Scan the records for "agent" and copy each line that contains it.

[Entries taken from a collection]

--------------------------------------------------

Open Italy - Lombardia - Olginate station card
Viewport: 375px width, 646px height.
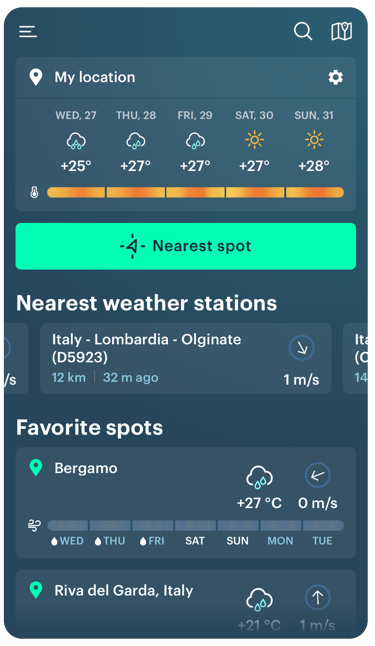coord(185,358)
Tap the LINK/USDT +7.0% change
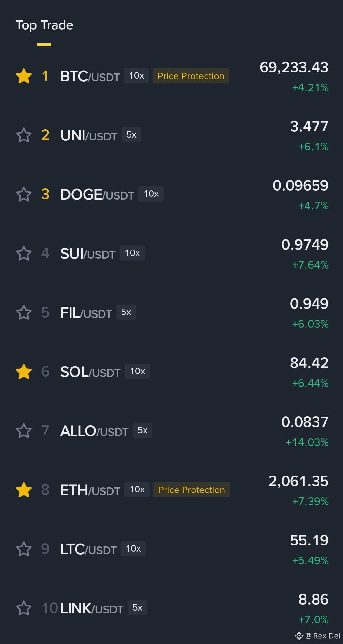 313,619
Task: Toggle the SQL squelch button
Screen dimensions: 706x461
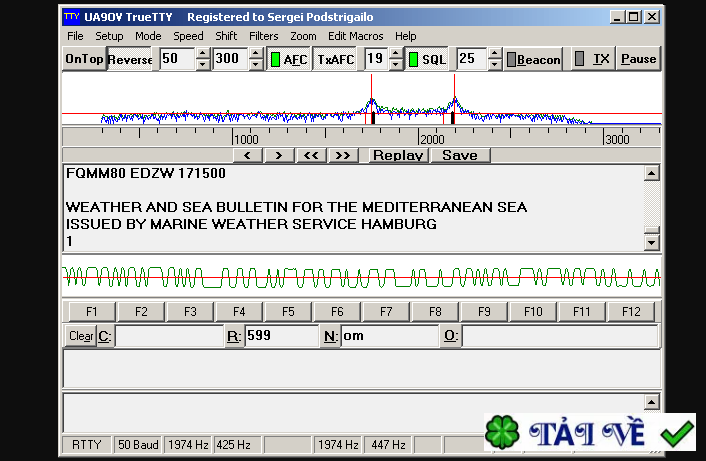Action: 427,59
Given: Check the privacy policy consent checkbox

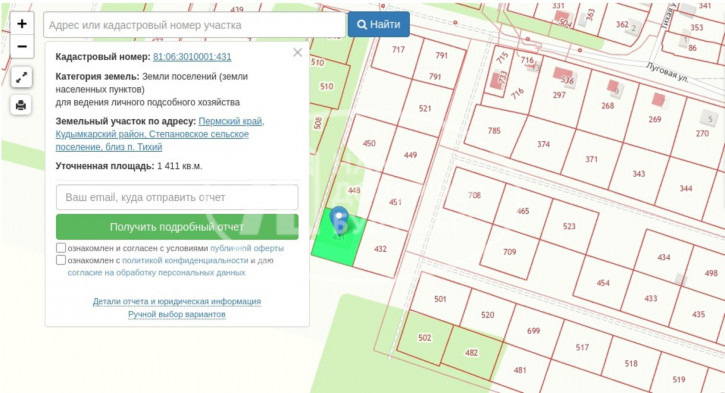Looking at the screenshot, I should point(61,260).
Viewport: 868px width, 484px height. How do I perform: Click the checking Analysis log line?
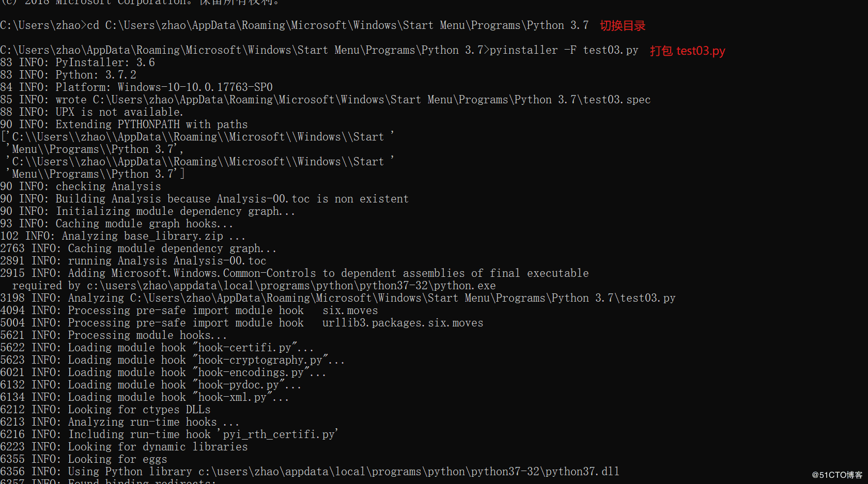tap(108, 186)
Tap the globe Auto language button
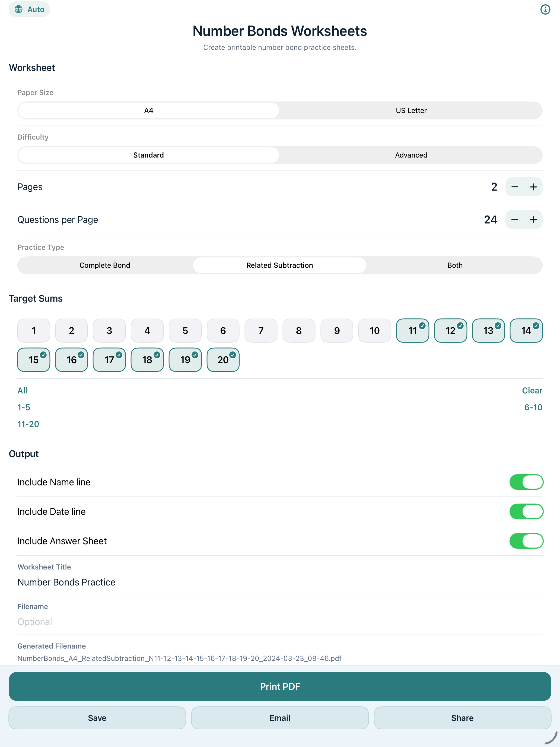 (29, 9)
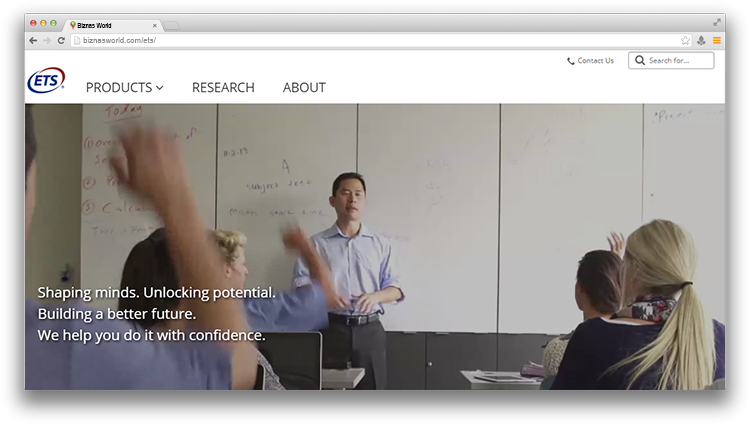750x425 pixels.
Task: Click the magnifier search icon
Action: click(x=640, y=60)
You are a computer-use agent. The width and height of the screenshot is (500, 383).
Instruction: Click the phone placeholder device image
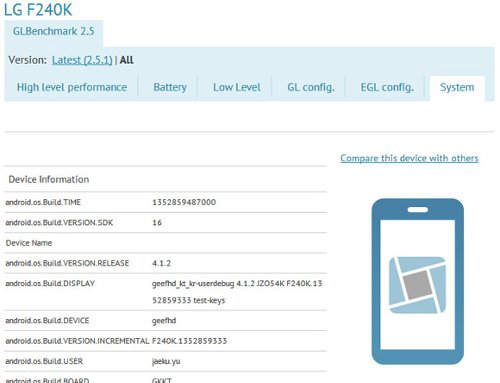[x=417, y=281]
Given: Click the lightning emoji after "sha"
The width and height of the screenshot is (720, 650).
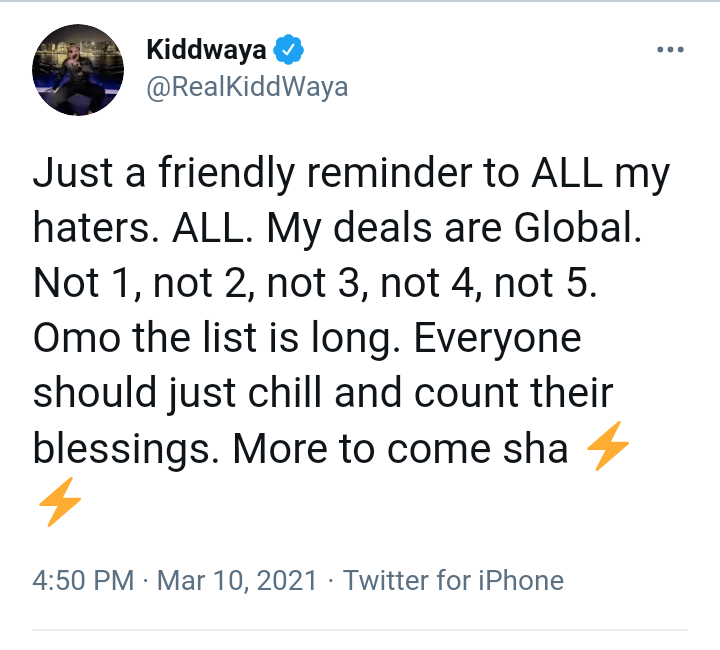Looking at the screenshot, I should coord(607,448).
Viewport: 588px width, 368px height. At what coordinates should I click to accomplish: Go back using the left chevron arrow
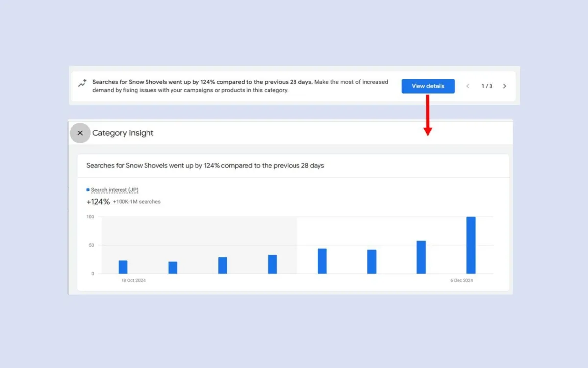(468, 86)
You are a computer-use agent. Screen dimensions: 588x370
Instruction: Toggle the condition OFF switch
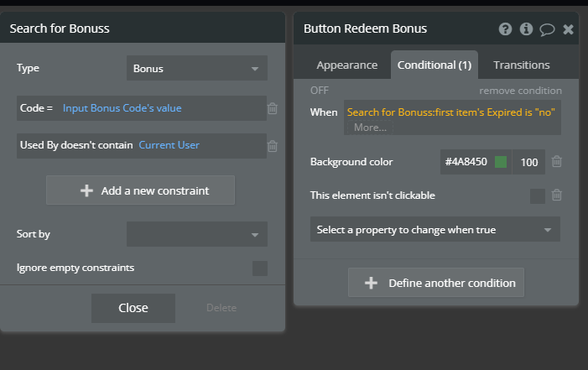click(320, 91)
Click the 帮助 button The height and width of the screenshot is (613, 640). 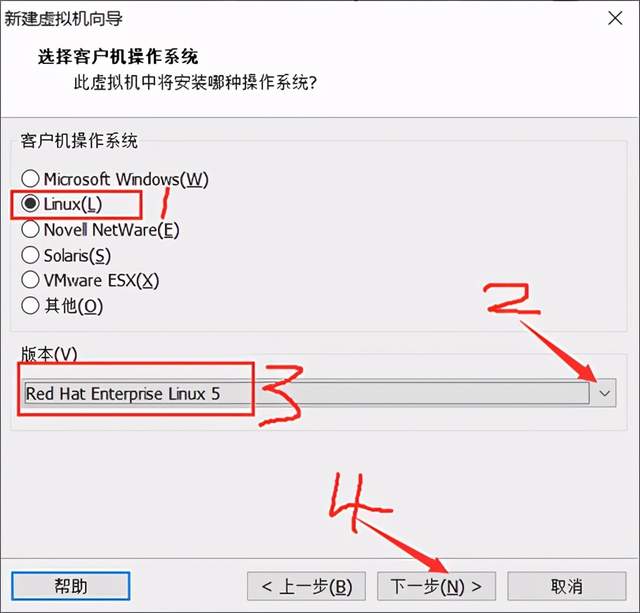(71, 586)
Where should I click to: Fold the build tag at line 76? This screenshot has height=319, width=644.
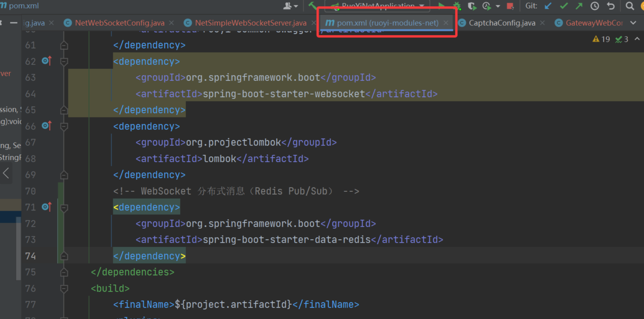coord(64,289)
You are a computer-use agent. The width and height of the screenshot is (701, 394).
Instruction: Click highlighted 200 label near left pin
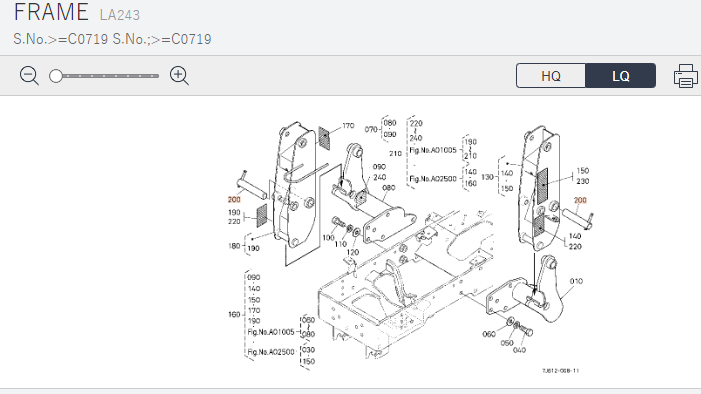click(234, 199)
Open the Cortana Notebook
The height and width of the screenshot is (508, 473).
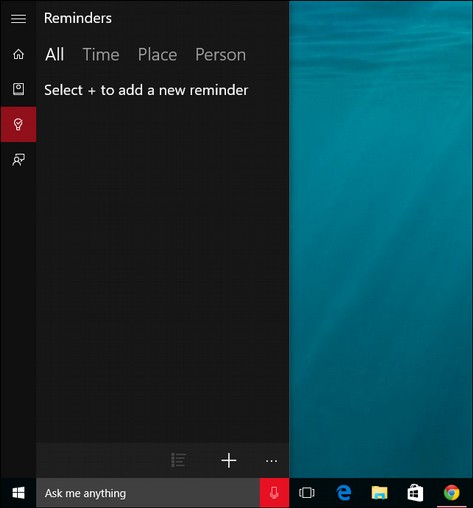click(x=18, y=89)
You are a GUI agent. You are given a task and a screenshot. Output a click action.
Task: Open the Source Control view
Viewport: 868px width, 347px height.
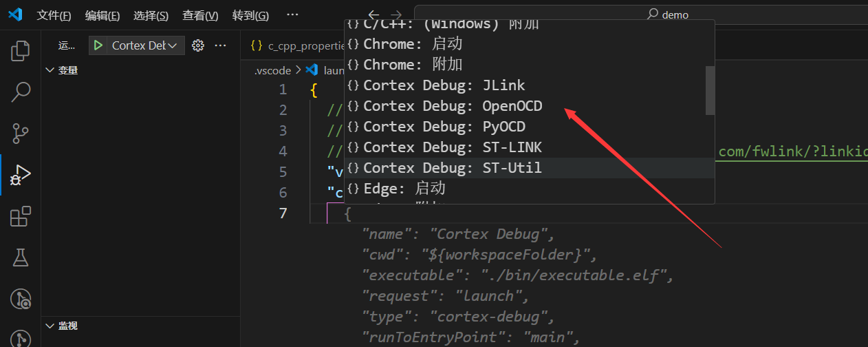point(20,133)
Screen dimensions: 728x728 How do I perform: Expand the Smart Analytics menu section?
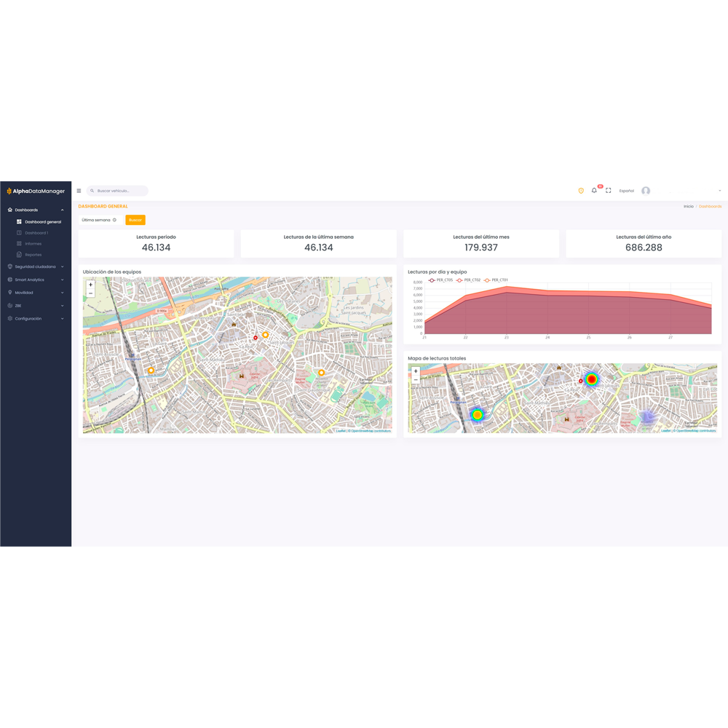point(29,279)
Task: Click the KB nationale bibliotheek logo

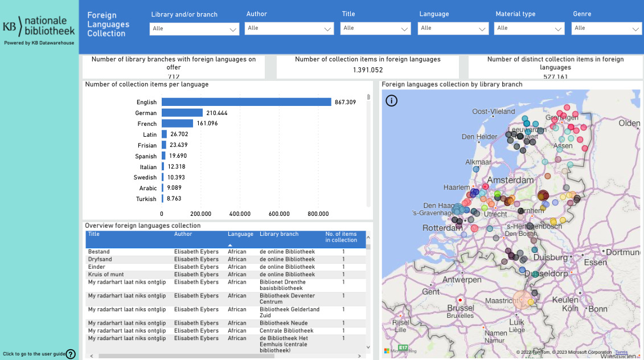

--------------------------------------------------

▸ **Written solution**
You are a computer-use agent. The width and height of the screenshot is (500, 383).
You are a computer-use agent. Screen dimensions: 588x370
You are a computer-use agent. The width and height of the screenshot is (701, 394).
You are a GUI agent. You are given a task and a screenshot. Output a click action.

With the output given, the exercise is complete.